10) We do an all-AMPs JOIN step from Spool 11 (Last Use) by way of an

all-rows scan, which is joined to Spool 12 (Last Use) by way of an

all-rows scan. Spool 11 and Spool 12 are joined using a hash join

of 2 partitions, with a join condition of ("(Parent_customer_number =

Parent_customer_number) AND (customer_from_country_region =

customer_from_country_region)"). The result goes into Spool 10

(all_amps), which is redistributed by the hash code of (

pmpp.customer_profits_or_losses.ROWID) to all AMPs. Then we do a SORT

to order Spool 10 by the sort key in spool field1. The size of

Spool 10 is estimated with low confidence to be 2,520,354 rows (

395,695,578 bytes). The estimated time for this step is 0.87

seconds.

11) We do a MERGE Update to pmpp.customer_profits_or_losses from Spool 10

(Last Use) via ROWID. The size is estimated with low confidence

to be 2,520,354 rows (4,065,331,002 bytes). The estimated time

for this step is 57.98 seconds.

12) Finally, we send out an END TRANSACTION step to all AMPs involved

in processing the request.

-> No rows are returned to the user as the result of statement 1.

The total estimated time is 1 minute and 9 seconds.

CPU Skew is >10.5. It should be below 2.0 atmost. How to get down to it.

4 REPLIES
Enthusiast

Re: Reduce CPU skew for an Update Query

The CPU Skew factor was found to be hovering between 10 and 12 while using the sqlqrylog and qrylog tables.

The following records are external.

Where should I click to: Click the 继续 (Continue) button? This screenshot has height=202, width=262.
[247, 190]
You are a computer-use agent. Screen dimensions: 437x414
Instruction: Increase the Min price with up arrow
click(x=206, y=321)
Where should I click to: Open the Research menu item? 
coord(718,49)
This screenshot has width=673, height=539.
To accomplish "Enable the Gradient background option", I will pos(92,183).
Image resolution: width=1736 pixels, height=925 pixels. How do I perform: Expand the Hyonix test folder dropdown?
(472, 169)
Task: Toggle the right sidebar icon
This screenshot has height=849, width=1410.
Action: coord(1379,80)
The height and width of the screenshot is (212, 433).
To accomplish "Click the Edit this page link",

Anyone please advise if creating any other type of indexes on this table will help or if we can break down this query ?

Junior Supporter

Re: Reduce CPU skew for an Update Query

I will suggest to run different parts of the query. Say run the subtable creation first and see on viewpoint if the skew is more than 80-90 for a long time. If it is , then it means the join condition is skewed. Then do a grobp y on per_unit_country_code,Master_Cust_Nbr to see if there are any values/nulls etc that is causing the skew. The go to the update part and so forth. Need to analyze the data in different joins to find the reason for skew of the query.ttmp.BI_CUST_PNL seems to be a big table.

--Thx! Samir

Enthusiast

Re: Reduce CPU skew for an Update Query

Hi user2,

The Update query is designed fine. It was that the data was skewed in the table with around 40.42%. After choosing different columns as the Primary Index for the table, the CPU skew came down to 1.37 and Skew factor to 7.8%.

 

Please tell me how to determine what are all the columns in a table that might be used frequently in joins (other than referring the logical data models) with other tables in order to determine the columns that can be used in the Primary Index along with columns that have more unique values?

Thanks

Chandra

Junior Supporter

Re: Reduce CPU skew for an Update Query

I think there is no direct way to take that out. I would suggest to take out queries that are run most number of times on that view/table and analyze them. Hope you know how to take them out by using logtable and query table.